● Stated problem:
Present the stretch of data from the line containing "Households in Surabaya label" through the line containing "(x=235, y=936)" as a Markdown table with the columns Row and Text. Number each line and skip blank lines.

● Input records:
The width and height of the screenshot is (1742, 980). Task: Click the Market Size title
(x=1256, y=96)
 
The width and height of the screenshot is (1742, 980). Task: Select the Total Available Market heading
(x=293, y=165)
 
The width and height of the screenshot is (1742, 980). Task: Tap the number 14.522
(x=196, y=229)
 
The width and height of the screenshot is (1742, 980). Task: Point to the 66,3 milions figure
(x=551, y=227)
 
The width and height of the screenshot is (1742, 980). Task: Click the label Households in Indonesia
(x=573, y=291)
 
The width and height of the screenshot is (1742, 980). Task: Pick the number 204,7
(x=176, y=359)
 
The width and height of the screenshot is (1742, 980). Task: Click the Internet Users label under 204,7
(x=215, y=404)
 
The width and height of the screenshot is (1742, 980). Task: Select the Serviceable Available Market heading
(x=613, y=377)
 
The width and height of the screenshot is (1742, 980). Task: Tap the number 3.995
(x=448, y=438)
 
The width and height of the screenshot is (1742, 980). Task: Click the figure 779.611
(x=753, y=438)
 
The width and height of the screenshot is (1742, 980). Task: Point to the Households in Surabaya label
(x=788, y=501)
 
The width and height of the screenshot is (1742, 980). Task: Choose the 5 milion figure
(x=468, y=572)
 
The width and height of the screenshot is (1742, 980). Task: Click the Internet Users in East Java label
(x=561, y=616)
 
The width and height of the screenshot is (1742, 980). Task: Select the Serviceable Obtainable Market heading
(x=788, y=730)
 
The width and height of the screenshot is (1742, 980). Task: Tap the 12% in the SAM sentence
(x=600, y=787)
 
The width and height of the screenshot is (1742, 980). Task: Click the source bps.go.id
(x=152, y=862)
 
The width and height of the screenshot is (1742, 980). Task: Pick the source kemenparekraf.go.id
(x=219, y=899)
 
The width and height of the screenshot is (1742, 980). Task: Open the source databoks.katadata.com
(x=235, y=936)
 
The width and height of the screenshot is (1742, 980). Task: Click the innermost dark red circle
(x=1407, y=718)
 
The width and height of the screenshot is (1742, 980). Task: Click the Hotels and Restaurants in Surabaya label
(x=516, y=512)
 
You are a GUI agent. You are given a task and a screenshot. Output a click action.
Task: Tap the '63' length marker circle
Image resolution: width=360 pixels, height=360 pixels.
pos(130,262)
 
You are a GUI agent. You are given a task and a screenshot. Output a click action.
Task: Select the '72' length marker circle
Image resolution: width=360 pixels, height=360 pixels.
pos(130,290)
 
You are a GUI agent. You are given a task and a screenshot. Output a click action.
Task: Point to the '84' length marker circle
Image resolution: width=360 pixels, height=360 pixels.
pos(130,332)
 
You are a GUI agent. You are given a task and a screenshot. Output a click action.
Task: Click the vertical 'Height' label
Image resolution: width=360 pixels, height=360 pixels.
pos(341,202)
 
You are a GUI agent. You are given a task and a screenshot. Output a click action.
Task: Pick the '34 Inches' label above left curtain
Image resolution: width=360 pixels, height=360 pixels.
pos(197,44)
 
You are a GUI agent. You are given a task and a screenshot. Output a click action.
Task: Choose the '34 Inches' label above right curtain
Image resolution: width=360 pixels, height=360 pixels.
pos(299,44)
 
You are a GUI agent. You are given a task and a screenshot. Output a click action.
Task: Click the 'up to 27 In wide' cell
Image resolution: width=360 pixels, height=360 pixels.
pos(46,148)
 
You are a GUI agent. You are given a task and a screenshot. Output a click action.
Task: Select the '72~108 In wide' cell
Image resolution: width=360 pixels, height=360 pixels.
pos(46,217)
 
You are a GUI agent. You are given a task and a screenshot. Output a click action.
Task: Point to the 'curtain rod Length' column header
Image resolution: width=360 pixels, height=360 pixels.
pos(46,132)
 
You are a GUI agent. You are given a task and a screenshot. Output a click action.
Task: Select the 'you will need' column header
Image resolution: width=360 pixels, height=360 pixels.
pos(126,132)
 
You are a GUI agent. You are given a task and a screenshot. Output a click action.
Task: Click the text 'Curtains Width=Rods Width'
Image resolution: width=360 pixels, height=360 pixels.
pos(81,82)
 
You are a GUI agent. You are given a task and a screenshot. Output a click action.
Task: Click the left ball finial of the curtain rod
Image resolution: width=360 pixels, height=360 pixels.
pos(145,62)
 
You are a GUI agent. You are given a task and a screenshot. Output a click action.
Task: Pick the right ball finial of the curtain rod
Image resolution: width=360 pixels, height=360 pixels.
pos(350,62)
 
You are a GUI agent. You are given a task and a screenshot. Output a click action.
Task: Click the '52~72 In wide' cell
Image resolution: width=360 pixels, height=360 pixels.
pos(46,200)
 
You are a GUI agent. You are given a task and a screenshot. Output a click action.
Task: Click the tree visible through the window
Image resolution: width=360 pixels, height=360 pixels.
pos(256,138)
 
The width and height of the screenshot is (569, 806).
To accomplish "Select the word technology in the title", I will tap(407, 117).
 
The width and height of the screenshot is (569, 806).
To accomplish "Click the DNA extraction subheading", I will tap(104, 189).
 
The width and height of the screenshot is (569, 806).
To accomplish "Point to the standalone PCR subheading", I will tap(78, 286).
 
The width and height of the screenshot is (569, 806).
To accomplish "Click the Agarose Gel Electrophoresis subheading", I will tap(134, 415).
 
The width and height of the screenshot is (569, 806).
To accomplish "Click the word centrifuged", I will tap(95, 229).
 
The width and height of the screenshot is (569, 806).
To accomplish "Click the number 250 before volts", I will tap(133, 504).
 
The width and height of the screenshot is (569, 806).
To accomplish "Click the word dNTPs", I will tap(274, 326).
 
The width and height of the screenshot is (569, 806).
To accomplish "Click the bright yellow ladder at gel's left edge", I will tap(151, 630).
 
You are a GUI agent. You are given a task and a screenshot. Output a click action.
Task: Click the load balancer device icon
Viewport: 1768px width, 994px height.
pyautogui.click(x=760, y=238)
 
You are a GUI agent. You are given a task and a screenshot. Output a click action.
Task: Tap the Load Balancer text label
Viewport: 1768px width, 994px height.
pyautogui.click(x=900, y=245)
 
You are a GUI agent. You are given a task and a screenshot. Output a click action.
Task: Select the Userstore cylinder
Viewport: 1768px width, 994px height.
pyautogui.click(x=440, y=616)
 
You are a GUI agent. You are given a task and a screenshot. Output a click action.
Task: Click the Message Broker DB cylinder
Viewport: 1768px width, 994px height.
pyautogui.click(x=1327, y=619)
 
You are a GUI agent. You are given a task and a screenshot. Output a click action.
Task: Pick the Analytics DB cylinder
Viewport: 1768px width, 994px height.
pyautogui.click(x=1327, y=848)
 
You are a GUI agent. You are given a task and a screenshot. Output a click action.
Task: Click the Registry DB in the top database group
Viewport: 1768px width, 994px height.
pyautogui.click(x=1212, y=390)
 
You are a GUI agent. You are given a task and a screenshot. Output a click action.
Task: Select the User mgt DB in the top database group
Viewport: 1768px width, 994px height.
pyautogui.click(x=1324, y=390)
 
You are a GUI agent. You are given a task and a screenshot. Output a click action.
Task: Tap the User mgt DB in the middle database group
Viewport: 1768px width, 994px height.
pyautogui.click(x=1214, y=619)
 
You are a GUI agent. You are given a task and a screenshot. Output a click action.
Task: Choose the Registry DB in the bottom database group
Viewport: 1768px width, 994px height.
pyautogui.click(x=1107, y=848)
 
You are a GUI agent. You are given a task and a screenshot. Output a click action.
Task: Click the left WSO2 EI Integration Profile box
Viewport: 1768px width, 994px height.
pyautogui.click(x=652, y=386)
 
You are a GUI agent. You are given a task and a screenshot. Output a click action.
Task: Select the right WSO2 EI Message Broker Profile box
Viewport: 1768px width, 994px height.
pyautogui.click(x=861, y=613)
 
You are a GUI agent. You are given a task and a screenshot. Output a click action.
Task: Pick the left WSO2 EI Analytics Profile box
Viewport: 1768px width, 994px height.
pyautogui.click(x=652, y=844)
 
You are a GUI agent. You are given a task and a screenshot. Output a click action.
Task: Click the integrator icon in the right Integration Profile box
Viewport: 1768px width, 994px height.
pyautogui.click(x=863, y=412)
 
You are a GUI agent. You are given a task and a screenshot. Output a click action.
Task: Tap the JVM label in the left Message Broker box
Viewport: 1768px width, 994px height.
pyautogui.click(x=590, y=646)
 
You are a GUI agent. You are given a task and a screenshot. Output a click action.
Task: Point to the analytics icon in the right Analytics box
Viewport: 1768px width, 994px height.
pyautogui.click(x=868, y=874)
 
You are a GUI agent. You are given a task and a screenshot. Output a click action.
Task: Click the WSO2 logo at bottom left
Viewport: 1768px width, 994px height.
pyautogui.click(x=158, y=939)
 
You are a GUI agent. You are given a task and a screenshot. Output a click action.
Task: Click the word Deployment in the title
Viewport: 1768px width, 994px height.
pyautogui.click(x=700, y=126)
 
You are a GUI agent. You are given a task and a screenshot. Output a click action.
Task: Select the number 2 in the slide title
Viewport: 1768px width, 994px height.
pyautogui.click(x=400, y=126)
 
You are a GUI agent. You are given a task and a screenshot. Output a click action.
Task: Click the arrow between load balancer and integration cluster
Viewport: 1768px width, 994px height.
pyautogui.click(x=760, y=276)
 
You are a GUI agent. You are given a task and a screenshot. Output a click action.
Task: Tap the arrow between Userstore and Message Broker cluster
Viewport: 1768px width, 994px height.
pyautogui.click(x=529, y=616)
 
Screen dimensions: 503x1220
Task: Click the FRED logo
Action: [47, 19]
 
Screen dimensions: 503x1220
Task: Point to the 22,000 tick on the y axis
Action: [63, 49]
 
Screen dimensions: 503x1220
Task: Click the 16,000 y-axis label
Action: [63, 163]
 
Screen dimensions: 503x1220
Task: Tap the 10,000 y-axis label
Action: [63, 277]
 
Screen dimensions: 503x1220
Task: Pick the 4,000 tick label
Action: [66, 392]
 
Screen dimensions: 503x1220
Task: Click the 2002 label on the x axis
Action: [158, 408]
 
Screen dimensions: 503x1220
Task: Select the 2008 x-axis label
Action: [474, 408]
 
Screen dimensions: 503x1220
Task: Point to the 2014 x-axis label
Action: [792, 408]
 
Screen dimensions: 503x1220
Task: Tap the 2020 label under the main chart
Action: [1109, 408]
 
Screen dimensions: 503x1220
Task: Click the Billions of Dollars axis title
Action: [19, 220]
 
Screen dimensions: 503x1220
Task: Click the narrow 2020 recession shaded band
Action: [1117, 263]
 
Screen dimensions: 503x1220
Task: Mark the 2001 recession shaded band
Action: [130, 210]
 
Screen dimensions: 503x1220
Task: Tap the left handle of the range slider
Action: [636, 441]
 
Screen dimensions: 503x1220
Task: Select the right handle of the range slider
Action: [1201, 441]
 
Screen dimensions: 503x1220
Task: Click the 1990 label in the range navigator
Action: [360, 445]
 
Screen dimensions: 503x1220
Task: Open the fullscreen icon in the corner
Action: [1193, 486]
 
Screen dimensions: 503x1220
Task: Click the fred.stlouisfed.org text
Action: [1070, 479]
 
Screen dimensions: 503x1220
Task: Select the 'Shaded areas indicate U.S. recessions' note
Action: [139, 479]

● Result of this exercise:
| Row | Text |
|---|---|
| 1 | The width and height of the screenshot is (1742, 980). Task: Point to the Households in Surabaya label |
| 2 | (x=788, y=501) |
| 3 | The width and height of the screenshot is (1742, 980). Task: Choose the 5 milion figure |
| 4 | (x=468, y=572) |
| 5 | The width and height of the screenshot is (1742, 980). Task: Click the Internet Users in East Java label |
| 6 | (x=561, y=616) |
| 7 | The width and height of the screenshot is (1742, 980). Task: Select the Serviceable Obtainable Market heading |
| 8 | (x=788, y=730) |
| 9 | The width and height of the screenshot is (1742, 980). Task: Tap the 12% in the SAM sentence |
| 10 | (x=600, y=787) |
| 11 | The width and height of the screenshot is (1742, 980). Task: Click the source bps.go.id |
| 12 | (x=152, y=862) |
| 13 | The width and height of the screenshot is (1742, 980). Task: Pick the source kemenparekraf.go.id |
| 14 | (x=219, y=899) |
| 15 | The width and height of the screenshot is (1742, 980). Task: Open the source databoks.katadata.com |
| 16 | (x=235, y=936) |